Copy each entry below exactly as it appears.

*** Begin section ***

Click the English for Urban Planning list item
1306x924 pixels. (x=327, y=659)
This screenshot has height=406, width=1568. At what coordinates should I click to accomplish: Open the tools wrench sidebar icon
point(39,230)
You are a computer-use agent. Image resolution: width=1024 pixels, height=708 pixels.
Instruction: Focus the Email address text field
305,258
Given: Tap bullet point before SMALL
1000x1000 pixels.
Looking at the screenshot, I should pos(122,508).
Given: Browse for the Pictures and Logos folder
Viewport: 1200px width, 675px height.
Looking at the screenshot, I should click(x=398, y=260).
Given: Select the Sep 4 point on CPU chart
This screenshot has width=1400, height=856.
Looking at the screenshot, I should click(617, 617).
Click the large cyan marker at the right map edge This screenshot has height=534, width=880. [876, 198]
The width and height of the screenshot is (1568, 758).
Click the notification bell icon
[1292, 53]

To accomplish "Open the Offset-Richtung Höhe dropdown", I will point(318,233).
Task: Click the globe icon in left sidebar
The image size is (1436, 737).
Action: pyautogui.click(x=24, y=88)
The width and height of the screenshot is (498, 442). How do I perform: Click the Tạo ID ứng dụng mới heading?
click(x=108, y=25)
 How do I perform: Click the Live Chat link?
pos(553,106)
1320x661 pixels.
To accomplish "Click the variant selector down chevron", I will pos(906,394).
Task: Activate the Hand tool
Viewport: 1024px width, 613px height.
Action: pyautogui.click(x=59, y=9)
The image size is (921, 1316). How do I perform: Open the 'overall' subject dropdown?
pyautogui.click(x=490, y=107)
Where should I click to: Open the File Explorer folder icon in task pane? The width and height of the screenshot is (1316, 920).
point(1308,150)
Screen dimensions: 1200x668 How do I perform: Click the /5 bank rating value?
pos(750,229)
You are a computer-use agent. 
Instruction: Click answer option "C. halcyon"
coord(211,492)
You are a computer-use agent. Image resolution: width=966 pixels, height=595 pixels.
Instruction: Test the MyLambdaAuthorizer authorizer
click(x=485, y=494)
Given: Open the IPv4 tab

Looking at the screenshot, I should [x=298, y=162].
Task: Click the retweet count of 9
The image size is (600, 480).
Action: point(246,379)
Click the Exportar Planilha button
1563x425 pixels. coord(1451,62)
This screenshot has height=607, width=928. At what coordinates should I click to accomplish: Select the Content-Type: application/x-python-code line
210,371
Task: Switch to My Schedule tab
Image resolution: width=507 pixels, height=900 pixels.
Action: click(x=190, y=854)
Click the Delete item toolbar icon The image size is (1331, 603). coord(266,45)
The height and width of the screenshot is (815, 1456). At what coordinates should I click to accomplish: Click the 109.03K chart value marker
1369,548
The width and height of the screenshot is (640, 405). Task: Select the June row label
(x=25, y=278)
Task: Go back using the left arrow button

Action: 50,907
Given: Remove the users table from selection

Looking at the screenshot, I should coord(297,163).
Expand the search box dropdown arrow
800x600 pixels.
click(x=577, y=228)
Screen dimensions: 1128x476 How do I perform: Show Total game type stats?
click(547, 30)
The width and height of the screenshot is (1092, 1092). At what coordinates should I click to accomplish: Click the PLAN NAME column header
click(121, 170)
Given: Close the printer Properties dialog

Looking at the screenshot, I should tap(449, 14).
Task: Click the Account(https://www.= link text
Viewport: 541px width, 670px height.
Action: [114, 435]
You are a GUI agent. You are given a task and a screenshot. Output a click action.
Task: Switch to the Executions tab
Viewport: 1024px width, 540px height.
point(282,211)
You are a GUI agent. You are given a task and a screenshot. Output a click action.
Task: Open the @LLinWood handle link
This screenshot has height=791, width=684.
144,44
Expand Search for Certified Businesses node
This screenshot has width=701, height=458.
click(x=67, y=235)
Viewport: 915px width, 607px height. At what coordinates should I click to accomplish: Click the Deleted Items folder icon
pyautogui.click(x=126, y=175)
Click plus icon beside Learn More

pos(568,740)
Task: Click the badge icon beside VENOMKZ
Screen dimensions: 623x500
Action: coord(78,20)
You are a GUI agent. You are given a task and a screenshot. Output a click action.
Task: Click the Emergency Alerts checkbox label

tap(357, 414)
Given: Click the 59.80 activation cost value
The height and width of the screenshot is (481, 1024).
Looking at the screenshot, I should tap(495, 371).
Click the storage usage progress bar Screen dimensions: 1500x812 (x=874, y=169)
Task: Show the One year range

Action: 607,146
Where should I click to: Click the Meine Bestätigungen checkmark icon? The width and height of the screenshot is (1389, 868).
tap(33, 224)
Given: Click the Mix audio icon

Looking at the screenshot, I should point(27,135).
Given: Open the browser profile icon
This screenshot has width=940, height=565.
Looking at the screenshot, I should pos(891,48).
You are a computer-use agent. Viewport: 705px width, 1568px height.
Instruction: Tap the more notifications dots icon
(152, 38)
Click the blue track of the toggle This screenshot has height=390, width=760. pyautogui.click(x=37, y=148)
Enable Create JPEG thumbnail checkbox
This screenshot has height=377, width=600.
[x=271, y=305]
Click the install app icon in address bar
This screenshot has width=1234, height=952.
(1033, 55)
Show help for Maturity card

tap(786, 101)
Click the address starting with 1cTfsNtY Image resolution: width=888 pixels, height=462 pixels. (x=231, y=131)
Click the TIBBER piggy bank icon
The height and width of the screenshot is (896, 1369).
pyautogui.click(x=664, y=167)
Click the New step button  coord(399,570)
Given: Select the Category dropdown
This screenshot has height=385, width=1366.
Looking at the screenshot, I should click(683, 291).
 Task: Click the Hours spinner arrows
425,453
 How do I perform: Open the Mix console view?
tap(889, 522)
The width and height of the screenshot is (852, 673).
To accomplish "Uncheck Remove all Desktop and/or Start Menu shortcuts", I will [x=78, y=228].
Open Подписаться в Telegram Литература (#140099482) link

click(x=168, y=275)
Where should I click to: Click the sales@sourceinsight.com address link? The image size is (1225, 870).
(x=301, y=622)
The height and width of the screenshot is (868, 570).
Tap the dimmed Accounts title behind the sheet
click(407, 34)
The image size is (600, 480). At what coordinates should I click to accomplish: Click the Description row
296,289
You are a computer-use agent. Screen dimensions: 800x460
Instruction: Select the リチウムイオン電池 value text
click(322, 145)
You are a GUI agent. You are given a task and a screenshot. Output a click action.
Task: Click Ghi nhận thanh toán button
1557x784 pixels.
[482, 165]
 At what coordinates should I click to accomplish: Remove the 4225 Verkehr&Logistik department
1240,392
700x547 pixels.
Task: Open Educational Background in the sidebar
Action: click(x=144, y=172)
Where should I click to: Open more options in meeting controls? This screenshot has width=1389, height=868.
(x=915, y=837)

*** End section ***

EXPECTED OUTPUT.
Click the English for Urban Planning list item
1306x924 pixels. (x=327, y=659)
This screenshot has height=406, width=1568. At what coordinates should I click to accomplish: Open the tools wrench sidebar icon
point(39,230)
You are a computer-use agent. Image resolution: width=1024 pixels, height=708 pixels.
Instruction: Focus the Email address text field
305,258
Given: Tap bullet point before SMALL
1000x1000 pixels.
Looking at the screenshot, I should pos(122,508).
Given: Browse for the Pictures and Logos folder
Viewport: 1200px width, 675px height.
Looking at the screenshot, I should click(x=398, y=260).
Given: Select the Sep 4 point on CPU chart
This screenshot has width=1400, height=856.
Looking at the screenshot, I should click(617, 617).
Click the large cyan marker at the right map edge This screenshot has height=534, width=880. [876, 198]
The width and height of the screenshot is (1568, 758).
Click the notification bell icon
[1292, 53]

To accomplish "Open the Offset-Richtung Höhe dropdown", I will point(318,233).
Task: Click the globe icon in left sidebar
The image size is (1436, 737).
Action: pyautogui.click(x=24, y=88)
The width and height of the screenshot is (498, 442). How do I perform: Click the Tạo ID ứng dụng mới heading?
click(x=108, y=25)
 How do I perform: Click the Live Chat link?
pos(553,106)
1320x661 pixels.
To accomplish "Click the variant selector down chevron", I will pos(906,394).
Task: Activate the Hand tool
Viewport: 1024px width, 613px height.
Action: pyautogui.click(x=59, y=9)
The image size is (921, 1316). How do I perform: Open the 'overall' subject dropdown?
pyautogui.click(x=490, y=107)
Where should I click to: Open the File Explorer folder icon in task pane? The width and height of the screenshot is (1316, 920).
point(1308,150)
Screen dimensions: 1200x668 How do I perform: Click the /5 bank rating value?
pos(750,229)
You are a computer-use agent. 
Instruction: Click answer option "C. halcyon"
coord(211,492)
You are a computer-use agent. Image resolution: width=966 pixels, height=595 pixels.
Instruction: Test the MyLambdaAuthorizer authorizer
click(x=485, y=494)
Given: Open the IPv4 tab

Looking at the screenshot, I should [x=298, y=162].
Task: Click the retweet count of 9
The image size is (600, 480).
Action: point(246,379)
Click the Exportar Planilha button
1563x425 pixels. coord(1451,62)
This screenshot has height=607, width=928. At what coordinates should I click to accomplish: Select the Content-Type: application/x-python-code line
210,371
Task: Switch to My Schedule tab
Image resolution: width=507 pixels, height=900 pixels.
Action: click(x=190, y=854)
Click the Delete item toolbar icon The image size is (1331, 603). coord(266,45)
The height and width of the screenshot is (815, 1456). At what coordinates should I click to accomplish: Click the 109.03K chart value marker
1369,548
The width and height of the screenshot is (640, 405). Task: Select the June row label
(x=25, y=278)
Task: Go back using the left arrow button

Action: 50,907
Given: Remove the users table from selection

Looking at the screenshot, I should coord(297,163).
Expand the search box dropdown arrow
800x600 pixels.
click(x=577, y=228)
Screen dimensions: 1128x476 How do I perform: Show Total game type stats?
click(547, 30)
The width and height of the screenshot is (1092, 1092). At what coordinates should I click to accomplish: Click the PLAN NAME column header
click(121, 170)
Given: Close the printer Properties dialog

Looking at the screenshot, I should tap(449, 14).
Task: Click the Account(https://www.= link text
Viewport: 541px width, 670px height.
Action: [114, 435]
You are a GUI agent. You are given a task and a screenshot. Output a click action.
Task: Switch to the Executions tab
Viewport: 1024px width, 540px height.
point(282,211)
You are a GUI agent. You are given a task and a screenshot. Output a click action.
Task: Open the @LLinWood handle link
This screenshot has height=791, width=684.
144,44
Expand Search for Certified Businesses node
This screenshot has width=701, height=458.
click(x=67, y=235)
Viewport: 915px width, 607px height. At what coordinates should I click to accomplish: Click the Deleted Items folder icon
pyautogui.click(x=126, y=175)
Click plus icon beside Learn More

pos(568,740)
Task: Click the badge icon beside VENOMKZ
Screen dimensions: 623x500
Action: coord(78,20)
You are a GUI agent. You are given a task and a screenshot. Output a click action.
Task: Click the Emergency Alerts checkbox label

tap(357, 414)
Given: Click the 59.80 activation cost value
The height and width of the screenshot is (481, 1024).
Looking at the screenshot, I should tap(495, 371).
Click the storage usage progress bar Screen dimensions: 1500x812 (x=874, y=169)
Task: Show the One year range

Action: 607,146
Where should I click to: Click the Meine Bestätigungen checkmark icon? The width and height of the screenshot is (1389, 868).
tap(33, 224)
Given: Click the Mix audio icon

Looking at the screenshot, I should point(27,135).
Given: Open the browser profile icon
This screenshot has width=940, height=565.
Looking at the screenshot, I should pos(891,48).
You are a computer-use agent. Viewport: 705px width, 1568px height.
Instruction: Tap the more notifications dots icon
(152, 38)
Click the blue track of the toggle This screenshot has height=390, width=760. pyautogui.click(x=37, y=148)
Enable Create JPEG thumbnail checkbox
This screenshot has height=377, width=600.
[x=271, y=305]
Click the install app icon in address bar
This screenshot has width=1234, height=952.
(1033, 55)
Show help for Maturity card

tap(786, 101)
Click the address starting with 1cTfsNtY Image resolution: width=888 pixels, height=462 pixels. (x=231, y=131)
Click the TIBBER piggy bank icon
The height and width of the screenshot is (896, 1369).
pyautogui.click(x=664, y=167)
Click the New step button  coord(399,570)
Given: Select the Category dropdown
This screenshot has height=385, width=1366.
Looking at the screenshot, I should click(683, 291).
 Task: Click the Hours spinner arrows
425,453
 How do I perform: Open the Mix console view?
tap(889, 522)
The width and height of the screenshot is (852, 673).
To accomplish "Uncheck Remove all Desktop and/or Start Menu shortcuts", I will [x=78, y=228].
Open Подписаться в Telegram Литература (#140099482) link

click(x=168, y=275)
Where should I click to: Click the sales@sourceinsight.com address link? The image size is (1225, 870).
(x=301, y=622)
The height and width of the screenshot is (868, 570).
Tap the dimmed Accounts title behind the sheet
click(407, 34)
The image size is (600, 480). At what coordinates should I click to accomplish: Click the Description row
296,289
You are a computer-use agent. Screen dimensions: 800x460
Instruction: Select the リチウムイオン電池 value text
click(322, 145)
You are a GUI agent. You are given a task and a screenshot. Output a click action.
Task: Click Ghi nhận thanh toán button
1557x784 pixels.
[482, 165]
 At what coordinates should I click to accomplish: Remove the 4225 Verkehr&Logistik department
1240,392
700x547 pixels.
Task: Open Educational Background in the sidebar
Action: click(x=144, y=172)
Where should I click to: Open more options in meeting controls? This screenshot has width=1389, height=868.
(x=915, y=837)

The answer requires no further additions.